There is the idea in one school of psychology that our behaviours are led by explicit and implicit questions. The explicit ones we are conscious of most of the time and would be the answer you give to the question What do you do? phrased as a question. If you are or want to be a writer, the explicit question you're working from is 'how do I be a writer'. Much of our behaviour though is driven by the implicit, unconscious questions, lying a level below these explicit ones and it is worth spending time identifying them. The implicit question under 'How do I be a writer' might be 'How do I be a writer without making myself or anyone else uncomfortable?'. The behaviour resulting from this implicit question might look like that writer procrastinating on a new writing project, assuming they aren't good enough to apply for a grant or competition, not connecting with other writers they admire, only writing in one form despite always wanting to try another etc. Other implicit questions underpinning unwanted behaviour in creative careers might sound like: How do I impress everyone, all the time, to get acting work? How do I best look busy while avoiding failure as an artist? How do I not worry my family while still pursuing a career as a theatre maker? I'm sure we can recognise, if not imagine, some of the unhelpful and self-sabotaging behaviours that these questions might lead to. So, reflecting on your own experience:

 

  • What's the explicit question you're working from currently? What's that question which has brought you to where you are today?
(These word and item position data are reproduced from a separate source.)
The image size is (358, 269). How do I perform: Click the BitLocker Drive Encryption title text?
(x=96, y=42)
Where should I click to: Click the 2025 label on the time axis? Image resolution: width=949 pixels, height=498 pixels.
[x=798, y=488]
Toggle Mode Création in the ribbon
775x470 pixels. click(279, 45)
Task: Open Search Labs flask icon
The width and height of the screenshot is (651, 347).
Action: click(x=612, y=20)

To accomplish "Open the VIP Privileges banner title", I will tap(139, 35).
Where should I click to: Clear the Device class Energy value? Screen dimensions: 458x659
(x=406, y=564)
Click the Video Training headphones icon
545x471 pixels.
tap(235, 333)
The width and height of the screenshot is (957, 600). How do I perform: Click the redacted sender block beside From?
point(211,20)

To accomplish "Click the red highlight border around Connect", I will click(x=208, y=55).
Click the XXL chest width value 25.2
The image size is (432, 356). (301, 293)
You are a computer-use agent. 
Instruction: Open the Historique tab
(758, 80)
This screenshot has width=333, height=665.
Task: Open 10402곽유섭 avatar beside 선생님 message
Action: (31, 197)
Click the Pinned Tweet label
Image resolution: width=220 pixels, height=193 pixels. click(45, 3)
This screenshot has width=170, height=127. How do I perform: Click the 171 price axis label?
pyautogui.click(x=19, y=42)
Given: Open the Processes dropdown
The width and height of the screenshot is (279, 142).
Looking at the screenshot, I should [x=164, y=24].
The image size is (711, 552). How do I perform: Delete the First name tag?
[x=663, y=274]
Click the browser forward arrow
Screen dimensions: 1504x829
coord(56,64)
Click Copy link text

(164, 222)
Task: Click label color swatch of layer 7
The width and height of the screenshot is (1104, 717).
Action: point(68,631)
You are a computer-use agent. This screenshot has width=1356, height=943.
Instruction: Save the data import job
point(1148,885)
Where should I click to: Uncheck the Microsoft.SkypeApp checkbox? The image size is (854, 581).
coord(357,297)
  • What might be the implicit question under it and how might it be holding you back? What would be the question that would result in the things you are doing and not doing now?

  • What would be a better implicit question for you to have?

 

The joy with questions, implicit or otherwise, is that once we become aware of their power we can begin to re-construct them to work in our favour. We can do this by becoming aware of the questions we are working from first and then constructing better more useful ones. "How do I be a writer without making myself or anyone else uncomfortable" might become "How do I share what's most unique about me as a writer with an audience who'd be deeply grateful to hear it?" I for one would much rather read a book written from a writer working from the latter perspective as opposed to the former.

Developing better questions for every stage in your career and following their path is a challenging and creative process. It requires self-awareness, tackling our old ways of seeing things and exploring new ones. Coaching is that process as facilitated by a trained professional in structured ways which are focused, rigorous and supportive. This type of approach to change can be defined as transformative. Advice-giving is more typically defined as an informative approach; while we receive new information, little about how we see ourselves & our own potential changes as a result. The first is harder to do by ourselves alone, which is why I coach, and the second is often easier if you know where to go (the internet is quite helpful here as to books, your network of friends, family and colleagues). Both have their place, but both serve different purposes. This transformative process is by no means exclusive to coaching and anyone can start it for themselves (or restart it) at any point by choosing to ask better questions.

So, how do we move your career forward post-pandemic? We could commit time to finding an answer to this, but I wonder what you think a better question might be? One with a perspective that implies possibility, a destination which is meaningful and that feels like an explicit adventure.

What is the question you need to ask to take you to where you want to be in your career?

*Inspired by the work of Marilee C. Goldberg Ph.D in The Art of the Question and 15 months of coaching creatives through the Covid-19 pandemic.